**Goal**
Please set out everything from the line containing "The height and" down to the line containing "Switch to the" as a numbered list, leaving out any blank lines.

— start Data provided —

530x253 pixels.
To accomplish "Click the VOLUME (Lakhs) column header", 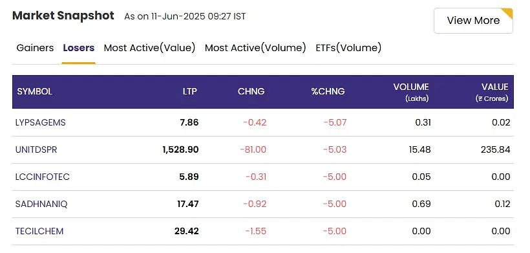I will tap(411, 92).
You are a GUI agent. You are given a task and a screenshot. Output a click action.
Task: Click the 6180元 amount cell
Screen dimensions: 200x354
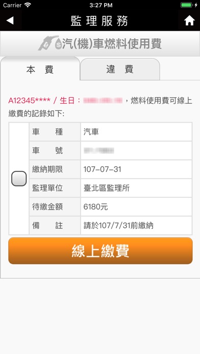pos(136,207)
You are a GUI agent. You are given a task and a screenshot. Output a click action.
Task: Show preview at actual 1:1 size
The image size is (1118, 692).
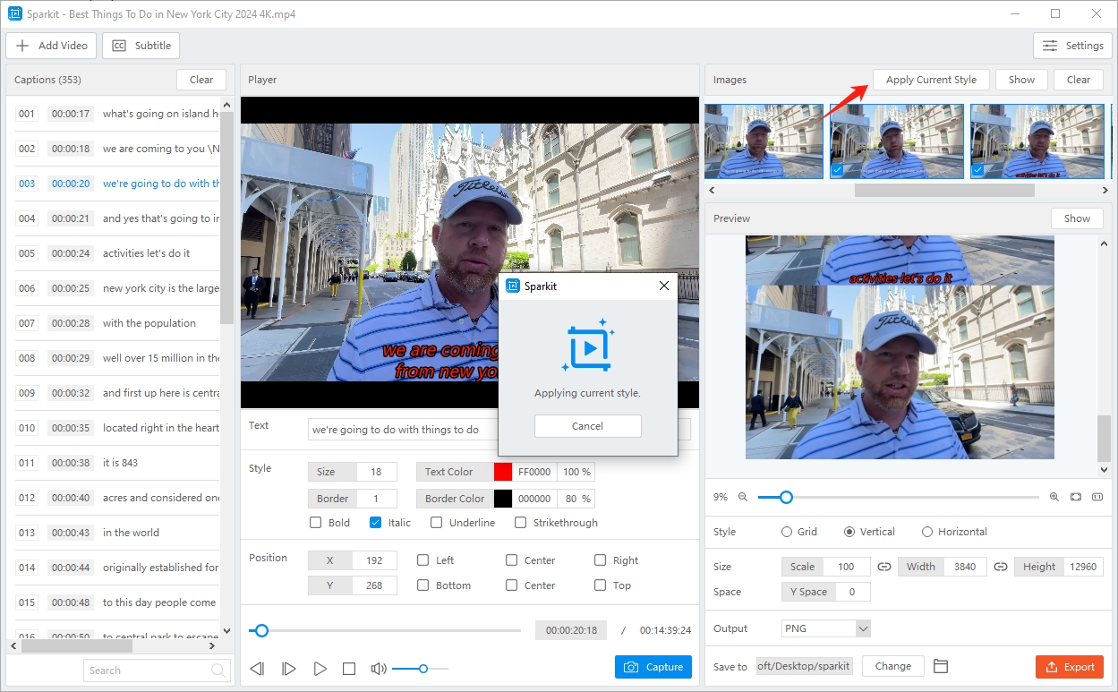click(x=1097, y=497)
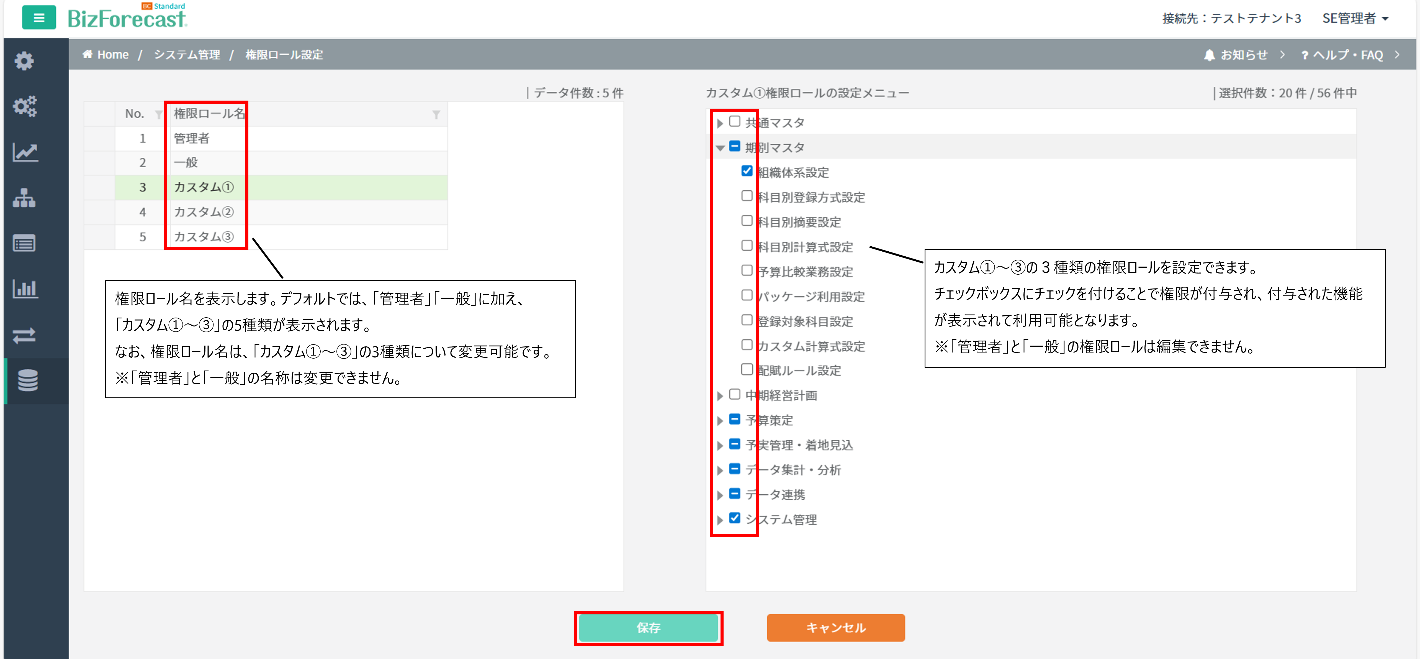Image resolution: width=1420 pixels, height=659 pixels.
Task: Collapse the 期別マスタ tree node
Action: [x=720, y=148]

— end Data provided —
— start Data provided —

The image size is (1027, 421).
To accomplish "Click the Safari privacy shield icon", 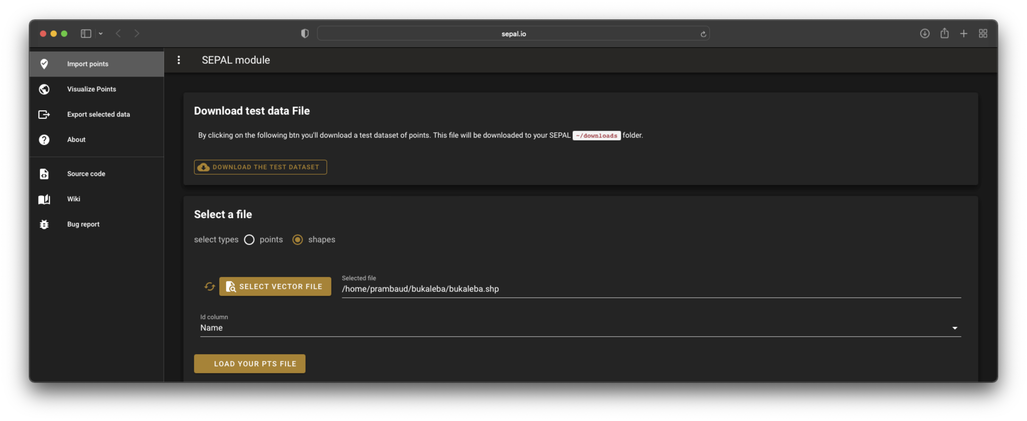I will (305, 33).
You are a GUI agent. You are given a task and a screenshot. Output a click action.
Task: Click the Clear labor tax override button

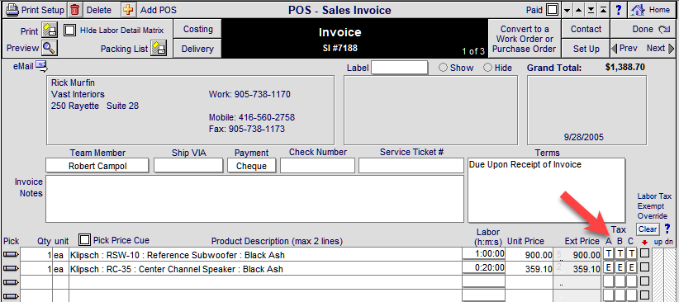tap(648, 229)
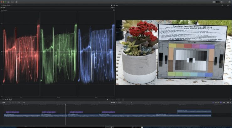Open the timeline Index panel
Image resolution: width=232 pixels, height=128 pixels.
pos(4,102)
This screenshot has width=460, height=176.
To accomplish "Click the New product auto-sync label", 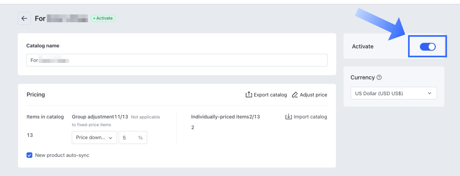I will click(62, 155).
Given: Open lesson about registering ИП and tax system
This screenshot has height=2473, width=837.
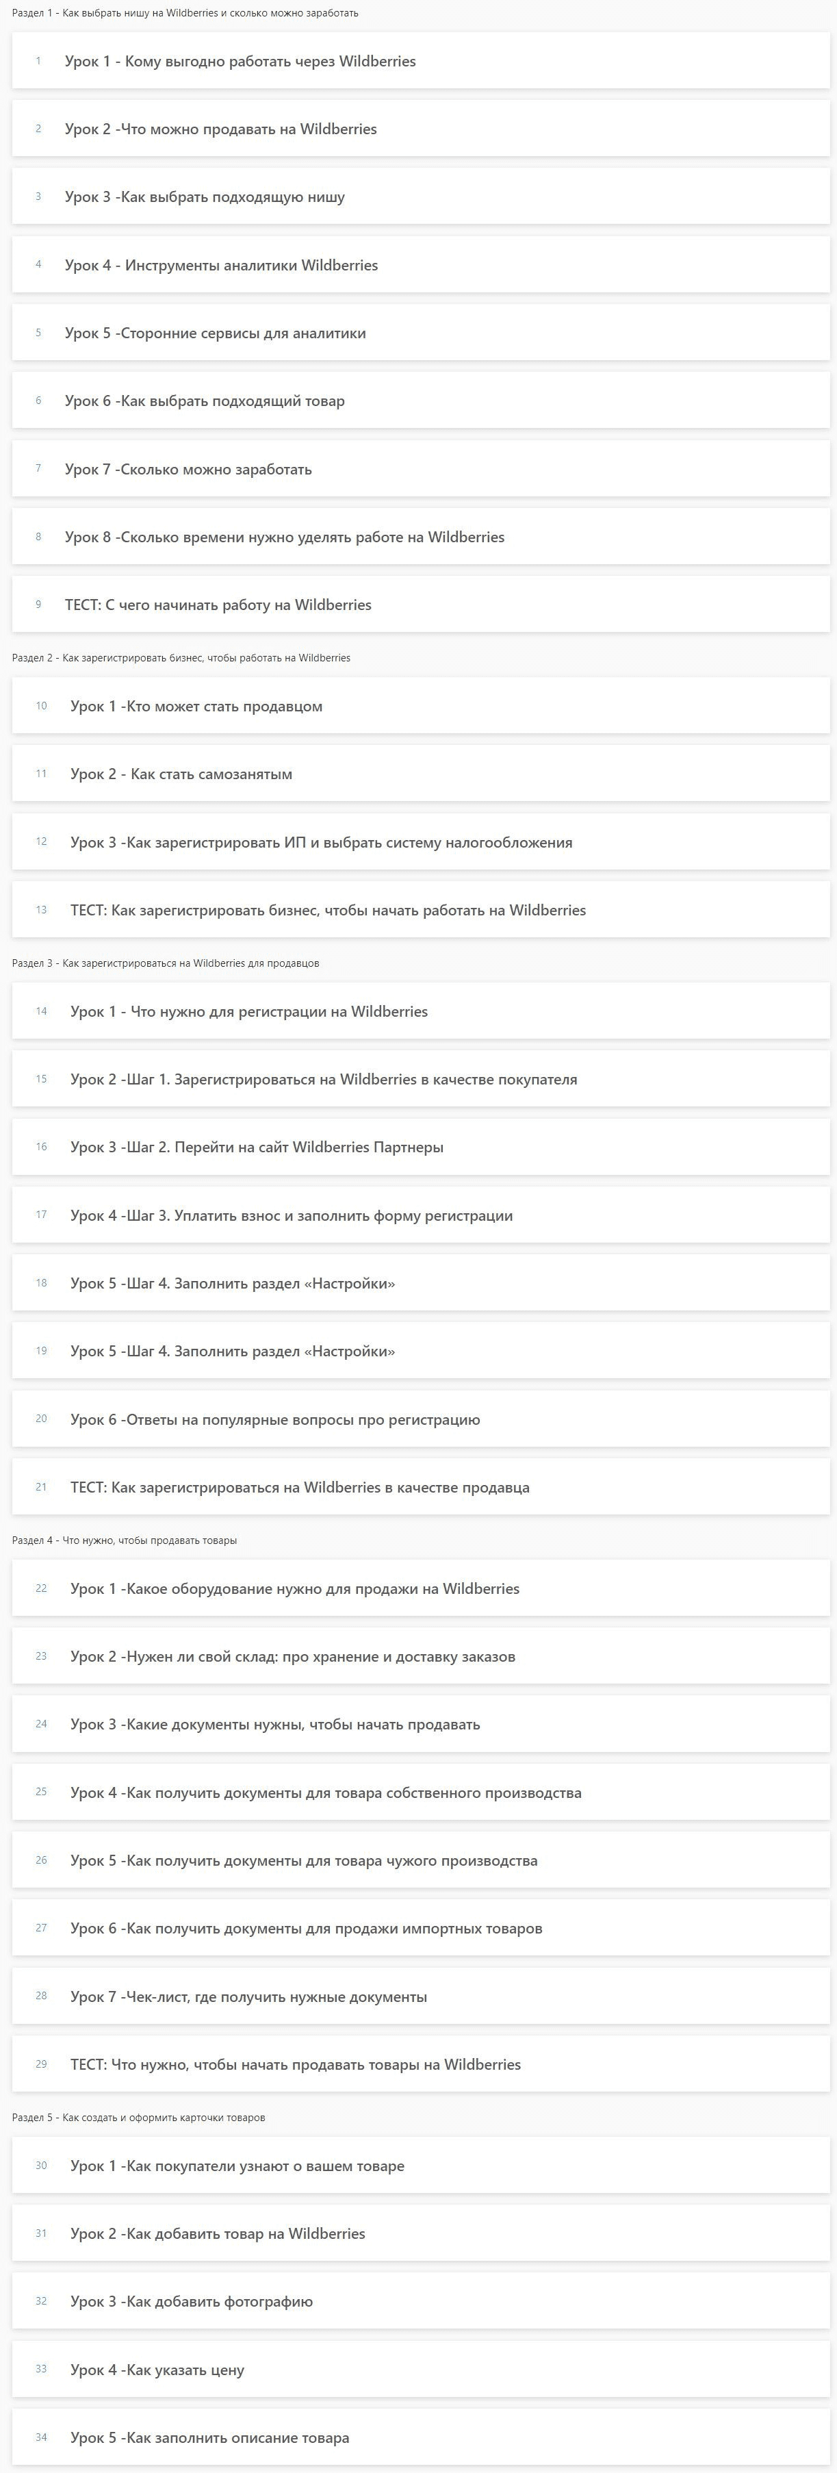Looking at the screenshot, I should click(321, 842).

— end Data provided —
— start Data provided —

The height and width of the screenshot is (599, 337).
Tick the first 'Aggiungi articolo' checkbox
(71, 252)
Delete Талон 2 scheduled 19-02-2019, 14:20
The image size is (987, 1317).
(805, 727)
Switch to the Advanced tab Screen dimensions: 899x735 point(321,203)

— end Data provided —

**Written response**
1. The height and width of the screenshot is (599, 337).
2. Tick the first 'Aggiungi articolo' checkbox
3. (71, 252)
4. Delete Талон 2 scheduled 19-02-2019, 14:20
5. The image size is (987, 1317).
6. (805, 727)
7. Switch to the Advanced tab Screen dimensions: 899x735 point(321,203)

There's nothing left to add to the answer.